Entries taken from a collection
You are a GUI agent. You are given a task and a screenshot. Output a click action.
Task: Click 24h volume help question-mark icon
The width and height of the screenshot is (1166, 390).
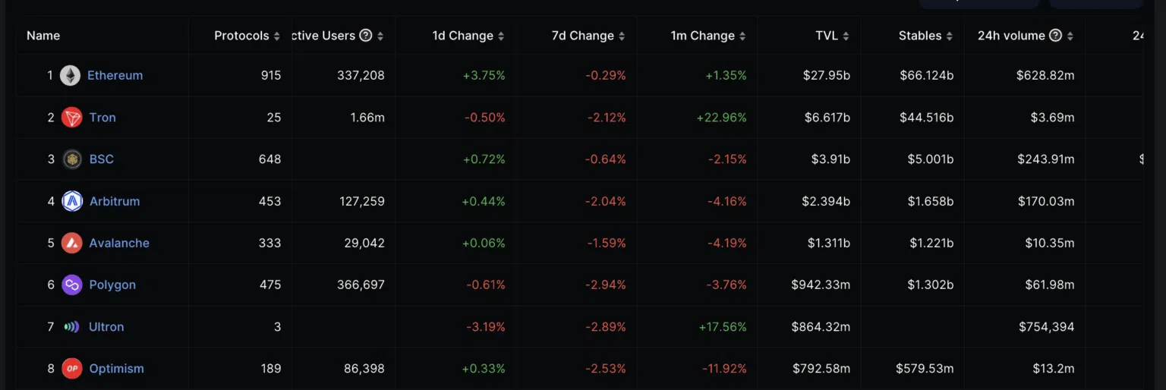(1055, 36)
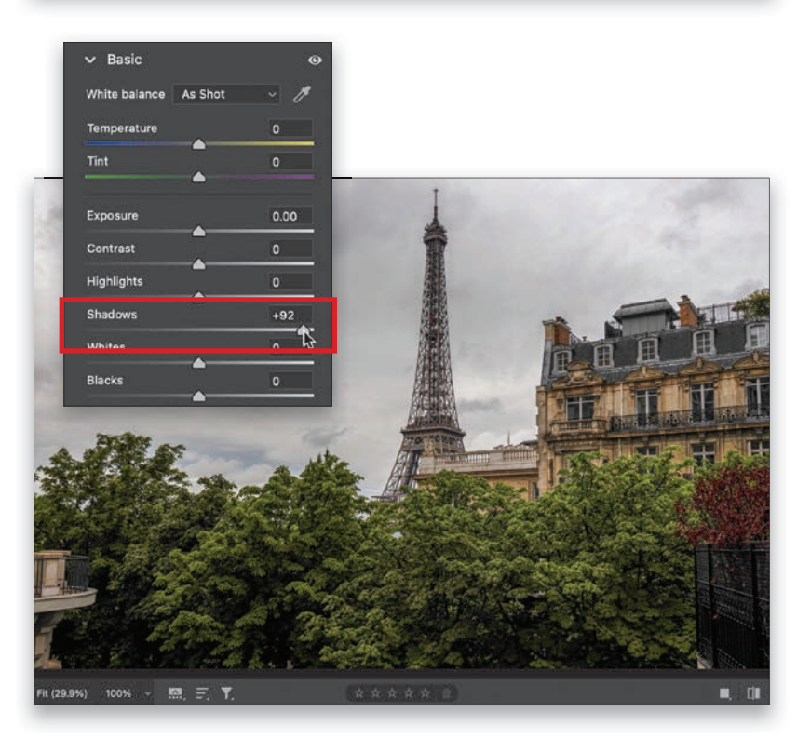Pick the White Balance eyedropper tool
This screenshot has height=739, width=797.
pyautogui.click(x=303, y=94)
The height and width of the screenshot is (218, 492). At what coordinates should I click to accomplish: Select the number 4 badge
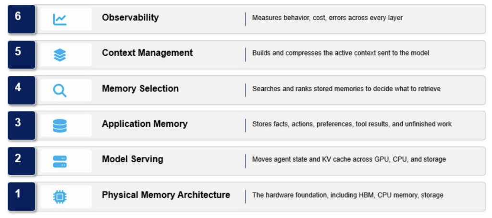pos(21,90)
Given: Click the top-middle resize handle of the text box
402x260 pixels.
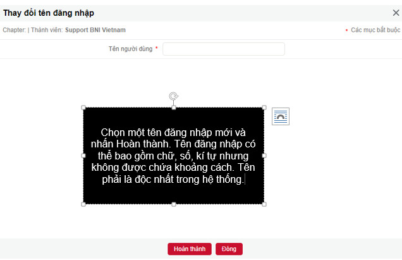Looking at the screenshot, I should coord(174,108).
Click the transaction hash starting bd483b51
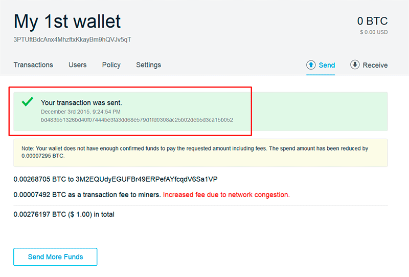Viewport: 409px width, 277px height. click(137, 120)
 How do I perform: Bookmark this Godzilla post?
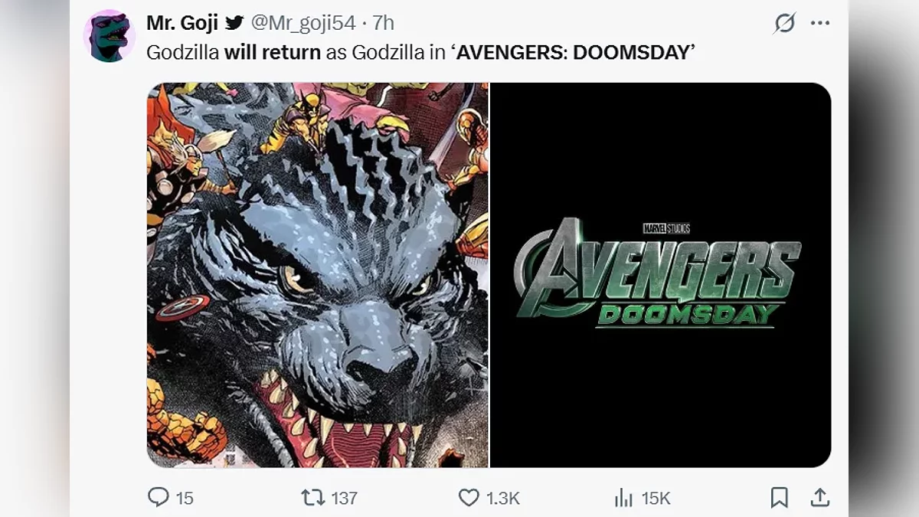pos(779,498)
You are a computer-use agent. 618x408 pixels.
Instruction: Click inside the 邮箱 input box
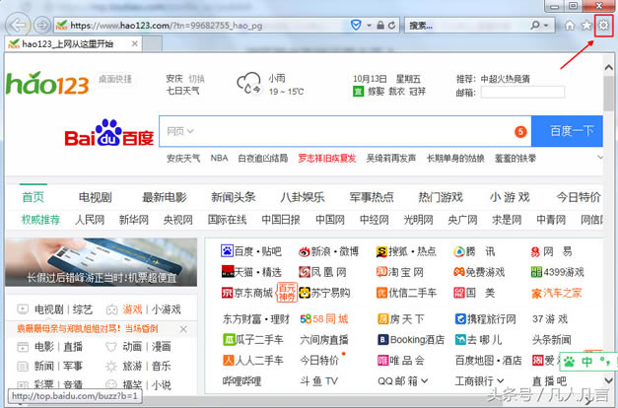point(523,93)

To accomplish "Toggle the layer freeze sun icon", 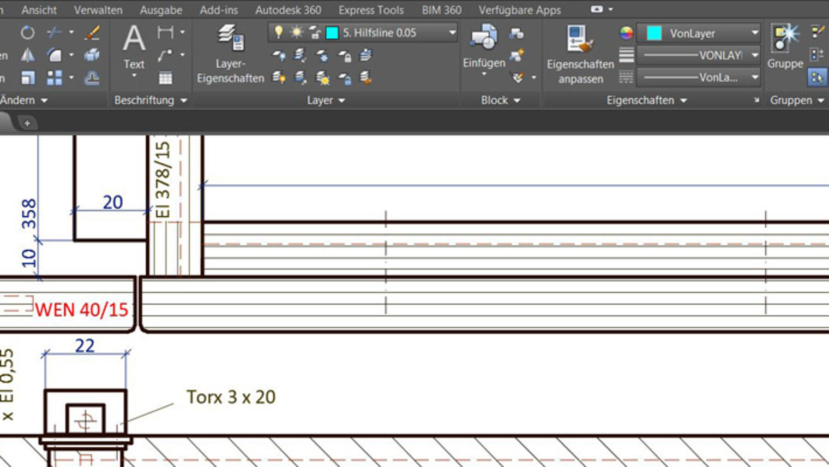I will (x=296, y=32).
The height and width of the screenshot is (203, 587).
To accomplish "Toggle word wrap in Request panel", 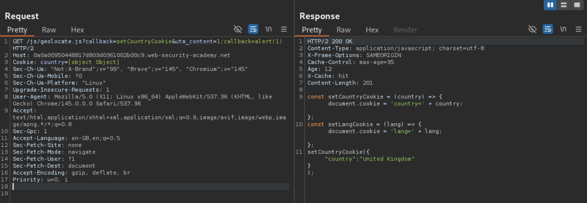I will tap(253, 29).
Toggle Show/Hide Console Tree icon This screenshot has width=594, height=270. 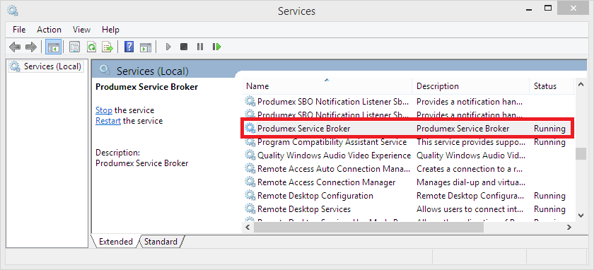click(54, 47)
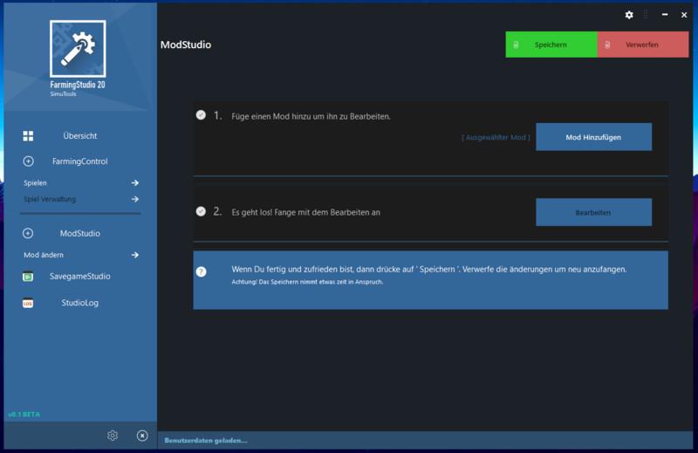Open the Übersicht menu item
Viewport: 698px width, 453px height.
[x=79, y=136]
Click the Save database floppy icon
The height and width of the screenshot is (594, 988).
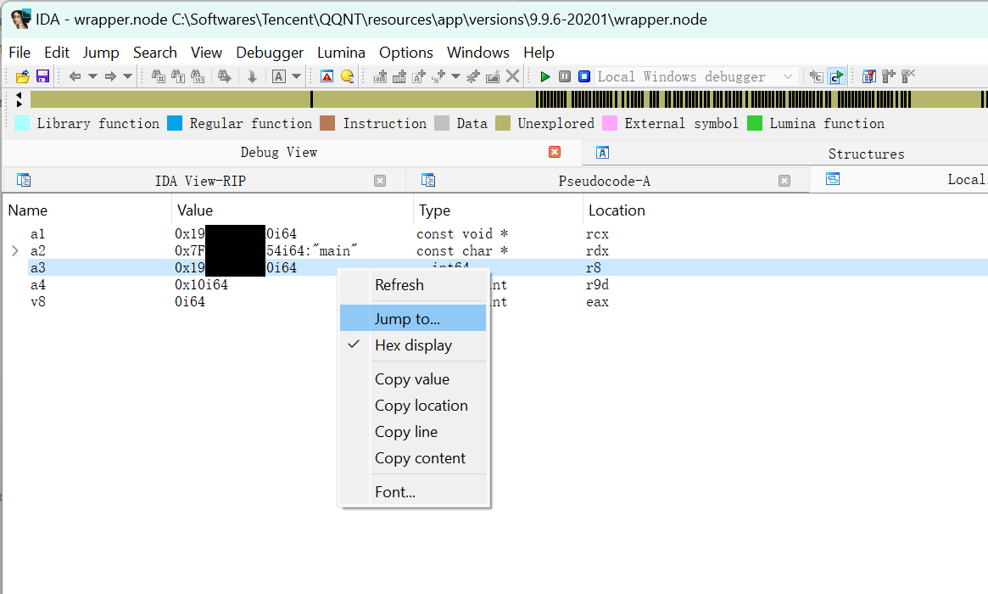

● TASK DESCRIPTION: Look through the entries and copy every line in which the string "agent" appears.

● RESULT FOR THIS EXERCISE:
You are a GUI agent. You are given a task and a screenshot. Output a click action.
You are a computer-use agent. 618x408 pixels.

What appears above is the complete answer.